- WHAT IS EXPECTED: Output, unchanged, every line of the records starting with the line containing "Task: Open the 11 авг 22:30 start time link" and continuing through the end of the records.

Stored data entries
** START **

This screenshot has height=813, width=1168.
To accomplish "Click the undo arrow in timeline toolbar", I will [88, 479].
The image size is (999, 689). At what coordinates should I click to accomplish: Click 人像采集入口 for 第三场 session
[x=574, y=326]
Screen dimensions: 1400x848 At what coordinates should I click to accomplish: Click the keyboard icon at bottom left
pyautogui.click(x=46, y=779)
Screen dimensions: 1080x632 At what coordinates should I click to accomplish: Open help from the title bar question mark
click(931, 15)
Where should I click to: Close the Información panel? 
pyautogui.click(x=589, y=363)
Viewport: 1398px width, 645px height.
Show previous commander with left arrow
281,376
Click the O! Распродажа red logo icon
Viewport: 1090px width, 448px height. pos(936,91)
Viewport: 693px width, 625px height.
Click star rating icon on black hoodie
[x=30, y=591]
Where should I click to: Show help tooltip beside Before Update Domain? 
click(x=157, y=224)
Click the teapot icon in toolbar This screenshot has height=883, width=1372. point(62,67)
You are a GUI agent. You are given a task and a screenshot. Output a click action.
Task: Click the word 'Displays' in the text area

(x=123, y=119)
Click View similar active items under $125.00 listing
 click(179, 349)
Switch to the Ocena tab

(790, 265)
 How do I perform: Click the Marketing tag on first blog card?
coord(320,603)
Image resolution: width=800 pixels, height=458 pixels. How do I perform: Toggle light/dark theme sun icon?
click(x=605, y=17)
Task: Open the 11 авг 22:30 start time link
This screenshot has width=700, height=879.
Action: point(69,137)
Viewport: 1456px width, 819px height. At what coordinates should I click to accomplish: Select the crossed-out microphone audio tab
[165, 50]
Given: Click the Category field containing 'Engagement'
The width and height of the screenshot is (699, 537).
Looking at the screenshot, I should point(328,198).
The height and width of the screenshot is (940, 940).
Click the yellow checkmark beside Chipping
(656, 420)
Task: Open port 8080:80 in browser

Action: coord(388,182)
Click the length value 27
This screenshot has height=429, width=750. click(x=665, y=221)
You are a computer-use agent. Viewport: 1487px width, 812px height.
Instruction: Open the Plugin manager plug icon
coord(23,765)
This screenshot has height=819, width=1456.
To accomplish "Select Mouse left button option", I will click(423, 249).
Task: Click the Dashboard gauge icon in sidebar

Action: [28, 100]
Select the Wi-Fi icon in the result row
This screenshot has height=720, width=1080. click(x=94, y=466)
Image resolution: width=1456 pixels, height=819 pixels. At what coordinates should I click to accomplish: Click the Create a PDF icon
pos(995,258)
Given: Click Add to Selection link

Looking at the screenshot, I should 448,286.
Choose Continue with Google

** END **

- CORRECT ANSWER:
Task: Open the 11 авг 22:30 start time link
This screenshot has width=700, height=879.
Action: point(69,137)
Viewport: 1456px width, 819px height. At what coordinates should I click to accomplish: Select the crossed-out microphone audio tab
[165, 50]
Given: Click the Category field containing 'Engagement'
The width and height of the screenshot is (699, 537).
Looking at the screenshot, I should point(328,198).
The height and width of the screenshot is (940, 940).
Click the yellow checkmark beside Chipping
(656, 420)
Task: Open port 8080:80 in browser

Action: coord(388,182)
Click the length value 27
This screenshot has height=429, width=750. click(x=665, y=221)
You are a computer-use agent. Viewport: 1487px width, 812px height.
Instruction: Open the Plugin manager plug icon
coord(23,765)
This screenshot has height=819, width=1456.
To accomplish "Select Mouse left button option", I will click(423, 249).
Task: Click the Dashboard gauge icon in sidebar

Action: [28, 100]
Select the Wi-Fi icon in the result row
This screenshot has height=720, width=1080. click(x=94, y=466)
Image resolution: width=1456 pixels, height=819 pixels. At what coordinates should I click to accomplish: Click the Create a PDF icon
pos(995,258)
Given: Click Add to Selection link

Looking at the screenshot, I should 448,286.
Choose Continue with Google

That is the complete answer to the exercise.